» **PROBLEM DESCRIPTION**
Return every one of the items below word for word, leaving each line unchanged.

» **Rows from a dataset**

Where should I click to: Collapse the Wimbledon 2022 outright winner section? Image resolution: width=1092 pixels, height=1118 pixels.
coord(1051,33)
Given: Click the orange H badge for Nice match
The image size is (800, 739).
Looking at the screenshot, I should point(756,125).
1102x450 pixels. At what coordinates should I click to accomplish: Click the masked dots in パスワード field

» **RESPONSE BELOW**
Where should I click to: Collapse the Wimbledon 2022 outright winner section? Image resolution: width=1092 pixels, height=1118 pixels.
coord(1051,33)
Given: Click the orange H badge for Nice match
The image size is (800, 739).
Looking at the screenshot, I should point(756,125).
1102x450 pixels. At what coordinates should I click to accomplish: Click the masked dots in パスワード field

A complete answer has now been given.